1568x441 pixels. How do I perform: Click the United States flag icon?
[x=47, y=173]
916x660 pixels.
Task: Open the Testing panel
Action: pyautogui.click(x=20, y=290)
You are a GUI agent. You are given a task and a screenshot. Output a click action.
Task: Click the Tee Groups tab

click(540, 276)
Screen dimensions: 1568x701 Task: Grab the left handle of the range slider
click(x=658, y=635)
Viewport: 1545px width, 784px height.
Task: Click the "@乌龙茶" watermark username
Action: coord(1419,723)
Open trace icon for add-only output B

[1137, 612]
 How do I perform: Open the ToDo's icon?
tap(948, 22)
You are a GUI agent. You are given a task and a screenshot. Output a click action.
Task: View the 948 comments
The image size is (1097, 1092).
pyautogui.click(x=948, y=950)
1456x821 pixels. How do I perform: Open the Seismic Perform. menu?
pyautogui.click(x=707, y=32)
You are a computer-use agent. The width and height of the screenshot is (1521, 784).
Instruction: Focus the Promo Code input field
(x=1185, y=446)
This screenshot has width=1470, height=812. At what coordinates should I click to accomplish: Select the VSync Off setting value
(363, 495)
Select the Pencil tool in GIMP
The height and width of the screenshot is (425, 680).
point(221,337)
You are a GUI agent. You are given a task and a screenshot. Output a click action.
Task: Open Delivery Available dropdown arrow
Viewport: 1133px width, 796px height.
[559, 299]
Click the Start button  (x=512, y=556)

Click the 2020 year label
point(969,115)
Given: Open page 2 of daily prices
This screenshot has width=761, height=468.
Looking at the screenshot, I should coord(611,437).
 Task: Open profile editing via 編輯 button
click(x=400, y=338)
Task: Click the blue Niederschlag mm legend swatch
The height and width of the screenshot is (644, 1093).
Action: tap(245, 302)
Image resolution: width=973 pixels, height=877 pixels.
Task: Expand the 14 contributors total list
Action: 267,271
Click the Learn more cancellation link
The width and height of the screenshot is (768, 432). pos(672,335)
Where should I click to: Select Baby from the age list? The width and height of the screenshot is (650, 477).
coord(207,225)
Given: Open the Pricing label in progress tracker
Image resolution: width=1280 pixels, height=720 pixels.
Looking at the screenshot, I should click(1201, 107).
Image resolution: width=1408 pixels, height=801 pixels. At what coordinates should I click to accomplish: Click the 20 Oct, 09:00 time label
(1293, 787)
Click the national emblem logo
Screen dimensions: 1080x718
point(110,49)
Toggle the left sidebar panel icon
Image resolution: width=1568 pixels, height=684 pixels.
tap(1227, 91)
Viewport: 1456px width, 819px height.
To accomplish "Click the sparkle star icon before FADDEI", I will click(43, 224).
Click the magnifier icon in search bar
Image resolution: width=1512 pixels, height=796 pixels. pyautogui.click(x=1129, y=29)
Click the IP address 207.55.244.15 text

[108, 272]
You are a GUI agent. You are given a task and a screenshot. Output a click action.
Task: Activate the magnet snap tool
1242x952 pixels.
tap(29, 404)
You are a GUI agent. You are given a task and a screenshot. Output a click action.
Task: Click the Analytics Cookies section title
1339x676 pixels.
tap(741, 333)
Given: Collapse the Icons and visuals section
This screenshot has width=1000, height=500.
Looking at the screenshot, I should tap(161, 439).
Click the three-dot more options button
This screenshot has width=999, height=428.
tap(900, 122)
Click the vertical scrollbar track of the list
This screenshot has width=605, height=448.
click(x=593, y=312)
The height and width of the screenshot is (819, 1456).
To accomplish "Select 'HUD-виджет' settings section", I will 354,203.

★ ★ ★ ★ ★

_Brief:_
Return every row above verbatim, with no changes of any kind.

_Final result:_
1568x441 pixels. How do I perform: Click the United States flag icon?
[x=47, y=173]
916x660 pixels.
Task: Open the Testing panel
Action: pyautogui.click(x=20, y=290)
You are a GUI agent. You are given a task and a screenshot. Output a click action.
Task: Click the Tee Groups tab

click(540, 276)
Screen dimensions: 1568x701 Task: Grab the left handle of the range slider
click(x=658, y=635)
Viewport: 1545px width, 784px height.
Task: Click the "@乌龙茶" watermark username
Action: coord(1419,723)
Open trace icon for add-only output B

[1137, 612]
 How do I perform: Open the ToDo's icon?
tap(948, 22)
You are a GUI agent. You are given a task and a screenshot. Output a click action.
Task: View the 948 comments
The image size is (1097, 1092).
pyautogui.click(x=948, y=950)
1456x821 pixels. How do I perform: Open the Seismic Perform. menu?
pyautogui.click(x=707, y=32)
You are a computer-use agent. The width and height of the screenshot is (1521, 784).
Instruction: Focus the Promo Code input field
(x=1185, y=446)
This screenshot has width=1470, height=812. At what coordinates should I click to accomplish: Select the VSync Off setting value
(363, 495)
Select the Pencil tool in GIMP
The height and width of the screenshot is (425, 680).
point(221,337)
You are a GUI agent. You are given a task and a screenshot. Output a click action.
Task: Open Delivery Available dropdown arrow
Viewport: 1133px width, 796px height.
[559, 299]
Click the Start button  (x=512, y=556)

Click the 2020 year label
point(969,115)
Given: Open page 2 of daily prices
This screenshot has width=761, height=468.
Looking at the screenshot, I should coord(611,437).
 Task: Open profile editing via 編輯 button
click(x=400, y=338)
Task: Click the blue Niederschlag mm legend swatch
The height and width of the screenshot is (644, 1093).
Action: tap(245, 302)
Image resolution: width=973 pixels, height=877 pixels.
Task: Expand the 14 contributors total list
Action: 267,271
Click the Learn more cancellation link
The width and height of the screenshot is (768, 432). pos(672,335)
Where should I click to: Select Baby from the age list? The width and height of the screenshot is (650, 477).
coord(207,225)
Given: Open the Pricing label in progress tracker
Image resolution: width=1280 pixels, height=720 pixels.
Looking at the screenshot, I should click(1201, 107).
Image resolution: width=1408 pixels, height=801 pixels. At what coordinates should I click to accomplish: Click the 20 Oct, 09:00 time label
(1293, 787)
Click the national emblem logo
Screen dimensions: 1080x718
point(110,49)
Toggle the left sidebar panel icon
Image resolution: width=1568 pixels, height=684 pixels.
tap(1227, 91)
Viewport: 1456px width, 819px height.
To accomplish "Click the sparkle star icon before FADDEI", I will click(43, 224).
Click the magnifier icon in search bar
Image resolution: width=1512 pixels, height=796 pixels. pyautogui.click(x=1129, y=29)
Click the IP address 207.55.244.15 text

[108, 272]
You are a GUI agent. You are given a task and a screenshot. Output a click action.
Task: Activate the magnet snap tool
1242x952 pixels.
tap(29, 404)
You are a GUI agent. You are given a task and a screenshot. Output a click action.
Task: Click the Analytics Cookies section title
1339x676 pixels.
tap(741, 333)
Given: Collapse the Icons and visuals section
This screenshot has width=1000, height=500.
Looking at the screenshot, I should tap(161, 439).
Click the three-dot more options button
This screenshot has width=999, height=428.
tap(900, 122)
Click the vertical scrollbar track of the list
This screenshot has width=605, height=448.
click(x=593, y=312)
The height and width of the screenshot is (819, 1456).
To accomplish "Select 'HUD-виджет' settings section", I will 354,203.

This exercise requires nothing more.